Le Revenu irlandais a accepté, sans aucune analyse indépendante, la caractérisation par Apple de ses succursales irlandaises comme exécutant des fonctions de routine et de faible valeur et ses sièges sociaux comme les « entrepreneurs » créateurs de valeur ayant droit à la majorité des bénéfices. Les sièges sociaux étaient des fictions juridiques : ils n'avaient pas d'employés, pas de bureaux, pas de comptes bancaires et ne prenaient aucune décision commerciale. Selon le droit de l'UE en matière d'aide d'État, attribuer des bénéfices à des entités incapables de les générer n'est pas une application légitime du système fiscal. Il s'agit d'un avantage sélectif accordé à une société spécifique, financé par les revenus fiscaux perdus par l'Irlande.

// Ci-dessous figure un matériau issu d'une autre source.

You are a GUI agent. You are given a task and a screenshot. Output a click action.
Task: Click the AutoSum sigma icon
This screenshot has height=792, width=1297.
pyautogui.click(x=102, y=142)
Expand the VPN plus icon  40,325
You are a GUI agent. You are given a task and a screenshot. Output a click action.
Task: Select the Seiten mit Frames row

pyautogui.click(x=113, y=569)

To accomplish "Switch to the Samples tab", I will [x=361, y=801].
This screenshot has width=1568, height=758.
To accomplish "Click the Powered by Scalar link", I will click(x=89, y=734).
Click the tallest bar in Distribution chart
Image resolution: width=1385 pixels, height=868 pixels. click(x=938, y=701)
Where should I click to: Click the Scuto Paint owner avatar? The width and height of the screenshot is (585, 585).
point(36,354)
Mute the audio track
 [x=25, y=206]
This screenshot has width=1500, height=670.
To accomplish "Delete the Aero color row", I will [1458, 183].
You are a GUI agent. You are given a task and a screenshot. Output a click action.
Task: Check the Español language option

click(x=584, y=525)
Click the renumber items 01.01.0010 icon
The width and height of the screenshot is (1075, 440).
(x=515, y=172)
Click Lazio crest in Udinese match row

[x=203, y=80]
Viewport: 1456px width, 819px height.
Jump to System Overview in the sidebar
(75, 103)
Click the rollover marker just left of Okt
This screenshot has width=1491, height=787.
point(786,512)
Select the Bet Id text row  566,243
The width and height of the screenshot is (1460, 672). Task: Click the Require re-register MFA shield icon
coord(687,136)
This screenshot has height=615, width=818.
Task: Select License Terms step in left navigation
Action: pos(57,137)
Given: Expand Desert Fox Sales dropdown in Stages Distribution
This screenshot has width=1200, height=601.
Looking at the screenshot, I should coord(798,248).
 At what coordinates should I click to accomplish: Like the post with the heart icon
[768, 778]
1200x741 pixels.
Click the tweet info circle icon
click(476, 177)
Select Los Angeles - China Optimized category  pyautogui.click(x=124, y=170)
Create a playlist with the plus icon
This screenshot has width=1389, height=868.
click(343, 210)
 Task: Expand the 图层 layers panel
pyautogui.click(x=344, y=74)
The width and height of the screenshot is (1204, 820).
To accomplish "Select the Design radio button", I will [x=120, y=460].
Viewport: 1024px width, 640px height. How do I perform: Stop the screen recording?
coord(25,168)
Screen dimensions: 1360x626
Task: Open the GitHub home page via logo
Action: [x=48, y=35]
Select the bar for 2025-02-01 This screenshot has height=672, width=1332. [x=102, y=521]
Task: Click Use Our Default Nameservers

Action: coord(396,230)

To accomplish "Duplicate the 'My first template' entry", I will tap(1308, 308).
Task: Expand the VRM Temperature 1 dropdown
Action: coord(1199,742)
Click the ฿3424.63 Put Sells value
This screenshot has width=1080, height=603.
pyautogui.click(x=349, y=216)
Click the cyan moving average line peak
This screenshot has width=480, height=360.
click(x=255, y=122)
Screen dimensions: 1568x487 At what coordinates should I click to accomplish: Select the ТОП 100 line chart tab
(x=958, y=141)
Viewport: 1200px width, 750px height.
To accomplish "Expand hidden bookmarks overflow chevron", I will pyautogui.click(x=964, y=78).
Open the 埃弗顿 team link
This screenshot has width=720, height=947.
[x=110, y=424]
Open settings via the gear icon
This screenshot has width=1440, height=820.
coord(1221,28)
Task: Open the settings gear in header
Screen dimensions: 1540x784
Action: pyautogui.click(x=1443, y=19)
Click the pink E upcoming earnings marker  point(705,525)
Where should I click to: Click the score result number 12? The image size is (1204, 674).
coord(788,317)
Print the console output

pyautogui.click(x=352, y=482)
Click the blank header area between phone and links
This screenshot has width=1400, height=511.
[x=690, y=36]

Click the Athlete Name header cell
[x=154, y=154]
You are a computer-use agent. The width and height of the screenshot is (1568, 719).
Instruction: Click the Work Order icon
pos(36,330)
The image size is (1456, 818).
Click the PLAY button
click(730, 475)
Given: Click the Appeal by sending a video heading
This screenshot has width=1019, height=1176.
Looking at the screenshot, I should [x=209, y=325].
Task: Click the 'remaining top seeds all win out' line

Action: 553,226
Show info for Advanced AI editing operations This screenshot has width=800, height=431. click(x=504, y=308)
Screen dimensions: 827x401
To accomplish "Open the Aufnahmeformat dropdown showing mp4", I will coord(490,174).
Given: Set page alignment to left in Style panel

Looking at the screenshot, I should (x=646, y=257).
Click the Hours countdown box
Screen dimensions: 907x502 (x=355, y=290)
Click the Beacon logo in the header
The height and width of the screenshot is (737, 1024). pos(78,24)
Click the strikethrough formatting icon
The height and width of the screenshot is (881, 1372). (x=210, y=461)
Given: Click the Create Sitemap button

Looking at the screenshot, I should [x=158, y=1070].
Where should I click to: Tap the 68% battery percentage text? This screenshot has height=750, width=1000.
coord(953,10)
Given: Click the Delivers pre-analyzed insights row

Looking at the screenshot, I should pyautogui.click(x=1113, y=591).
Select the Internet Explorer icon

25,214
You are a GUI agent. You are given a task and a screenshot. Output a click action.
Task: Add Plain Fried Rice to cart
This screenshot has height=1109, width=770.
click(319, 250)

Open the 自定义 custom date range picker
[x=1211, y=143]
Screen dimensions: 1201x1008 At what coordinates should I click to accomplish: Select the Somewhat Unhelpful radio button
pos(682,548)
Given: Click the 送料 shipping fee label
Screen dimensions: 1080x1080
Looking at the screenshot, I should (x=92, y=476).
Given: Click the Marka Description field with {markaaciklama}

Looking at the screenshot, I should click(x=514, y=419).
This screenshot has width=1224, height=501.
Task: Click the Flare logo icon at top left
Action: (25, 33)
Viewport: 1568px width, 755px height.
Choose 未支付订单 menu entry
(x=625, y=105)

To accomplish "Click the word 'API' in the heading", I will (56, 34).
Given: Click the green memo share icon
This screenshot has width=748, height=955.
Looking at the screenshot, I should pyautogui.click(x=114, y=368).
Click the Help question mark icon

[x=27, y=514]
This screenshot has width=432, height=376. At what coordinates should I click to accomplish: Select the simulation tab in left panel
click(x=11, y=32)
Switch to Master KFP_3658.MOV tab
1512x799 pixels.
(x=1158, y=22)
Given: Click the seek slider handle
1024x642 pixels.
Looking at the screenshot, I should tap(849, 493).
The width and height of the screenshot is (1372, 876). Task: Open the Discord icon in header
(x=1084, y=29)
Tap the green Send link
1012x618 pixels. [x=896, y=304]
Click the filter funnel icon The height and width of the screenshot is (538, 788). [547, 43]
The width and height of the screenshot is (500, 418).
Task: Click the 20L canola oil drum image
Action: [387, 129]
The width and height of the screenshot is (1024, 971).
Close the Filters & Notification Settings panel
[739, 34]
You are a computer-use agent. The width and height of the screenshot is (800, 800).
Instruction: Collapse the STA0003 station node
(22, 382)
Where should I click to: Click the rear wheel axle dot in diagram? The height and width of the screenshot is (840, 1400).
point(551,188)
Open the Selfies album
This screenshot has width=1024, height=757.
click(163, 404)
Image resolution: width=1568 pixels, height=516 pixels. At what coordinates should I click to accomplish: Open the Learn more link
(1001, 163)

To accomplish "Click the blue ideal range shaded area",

La société et les décisions

Comment ASI et AOE étaient structurées, pourquoi elles n'étaient résidentes fiscales nulle part, et ce que les décisions de 1991 et 2007 ont réellement dit.

ASI
Apple Sales International
Constituée à Cork, Irlande. Non résidente fiscale en Irlande ou ailleurs. Détenue les droits bénéficiaires des licences de propriété intellectuelle d'Apple pour tous les marchés en dehors des Amériques en vertu d'un accord de partage des coûts avec Apple Inc. en Californie. Sa succursale irlandaise s'approvisionnait en produits finis auprès des fabricants (principalement Foxconn), distribuait les produits Apple dans les régions EMEIA et APAC, exploitait le support après-vente AppleCare, gérait les responsabilités de garantie et menait le marketing localisé. Les ventes annuelles ont augmenté de 3,7 milliards USD (2003) à plus de 67,5 milliards USD (2014).
AOE
Apple Operations Europe
Constituée à Cork, Irlande. Non résidente fiscale en Irlande ou ailleurs. Fabriquait des produits informatiques spécialisés, y compris iMac et MacBook, à une installation à Cork pour la région EMEIA. Fournissait également des services partagés en finance, informatique et ressources humaines à d'autres entités Apple. Sa succursale irlandaise employait des centaines de personnel. Comme ASI, son siège social n'avait aucun employé, aucune présence physique et n'exerçait aucune fonction commerciale substantielle.

Pourquoi n'étaient-elles résidentes fiscales nulle part ?

En vertu de la section 23A de la loi de 1997 sur la consolidation des impôts (TCA 97), une société constituée en Irlande n'était pas automatiquement résidente fiscale en Irlande si elle était gérée et contrôlée de manière centrale en dehors de l'Irlande. ASI et AOE étaient gérées (sur papier) par des conseils qui tenaient leurs réunions en dehors de l'Irlande. Elles n'étaient pas non plus résidentes fiscales aux États-Unis, car selon la loi américaine, une société constituée en dehors des États-Unis n'était pas une résidente fiscale américaine. Le résultat était qu'ASI et AOE tombaient dans un vide dans les règles de résidence des deux pays, devenant effectivement apatrides à des fins fiscales. La section 23A a été ultérieurement modifiée par l'Irlande en 2015 pour combler ce vide.

La décision de 1991

Décision fiscale anticipée de janvier 1991

La décision a établi les bénéfices de la succursale irlandaise pour ASI à 12,5 % de ses coûts d'exploitation (excluant les matériaux pour la revente). Pour AOE, la décision appliquée 65 % des coûts d'exploitation jusqu'à 60-70 millions USD, et 20 % sur les coûts au-delà de ce seuil. Ces seuils semblent avoir été négociés dans le contexte des engagements d'emploi d'Apple en Irlande plutôt que dérivés d'une étude de prix de transfert. Aucun rapport de prix de transfert ou analyse fonctionnelle n'a été fourni avec la demande de décision, et le Revenu irlandais n'en a pas commandé un indépendamment.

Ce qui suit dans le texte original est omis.